1919 silent film directed by Craig Hutchinson

Dry and Thirsty is a 1920 American silent comedy film, directed by Craig Hutchinson. It is a satire of the Prohibition era in the United States. The film spoofs former Secretary of State William Jennings Bryan, who campaigned for Prohibition; the character is dubbed "William Allways Tryan."

The stars, Billy Bletcher and Vera Reynolds, were a popular comedy duo in "Gayety Comedies". At the time of Dry and Thirsty's release, Gayety also released Twin Bedlam, another Bletcher/Reynolds comedy.
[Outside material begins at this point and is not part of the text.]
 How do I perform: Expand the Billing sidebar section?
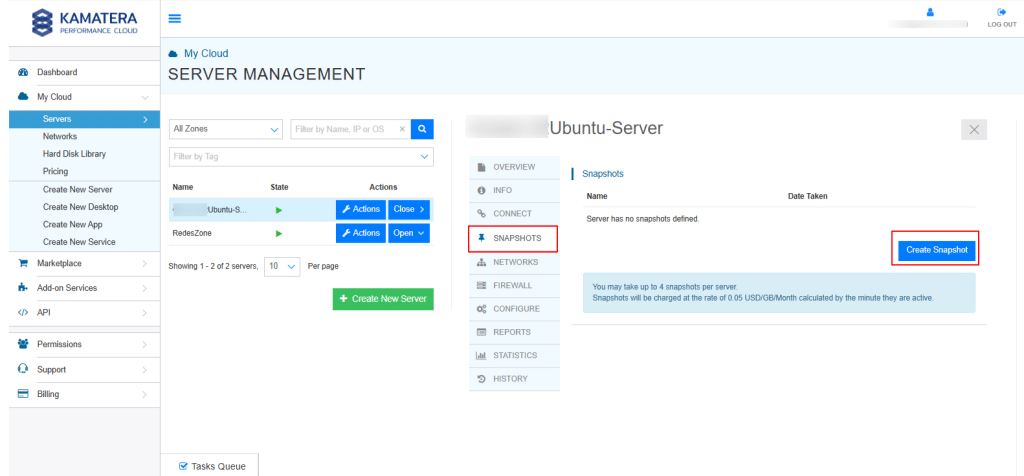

This was the first film for vaudeville actor Tom Dempsey, appearing under the stage name "John Dempsey". He later appeared in The Bush Leaguer (1927), Nifty Numbers (1928) and other Educational Pictures comedies, and more than thirty Mack Sennett comedies in the 1930s.

== Plot ==
Horace Radish is trying to find some alcohol to drink, but the task turns out to be a difficult one as the practice of drinking is illegal. His search takes him to the Bootlegger's Haven Hotel, however William Allways Tryan, the "father of Prohibition" is also staying at the hotel with his wife.

==Cast list==
- Billy Bletcher as Horace Radish
- Vera Reynolds as Mrs. Tryan
- John Dempsey as William Allways Tryan

==Reception==
Motion Picture News reviewed the film on February 28, 1920: "Dry and Thirsty employs the dream situation around the prohibition idea. The hero being fond of liquor goes to a "bootlegger's" to obtain it. He is also fond of flirting and his eyes cannot behave when he sees the wife of the prohibitionist. Complications ensue and then the grand awakening. Just a fair comedy."

The Film Daily gave a poor review on June 6, 1920: "Lacking a meritorious theme and commendable incidents, this single reel comedy in which the short Billy Fletcher [sic] plays the leading role, fails to register very heavily. Most of it consists of a pursuit of some liquor by the featured comedian, and the finish sees him reclining on a chair in a hotel while a bell hop serves him with the desired refreshment. The plot has no particular climax and the incidents in most cases are not sufficiently unusual to merit praise."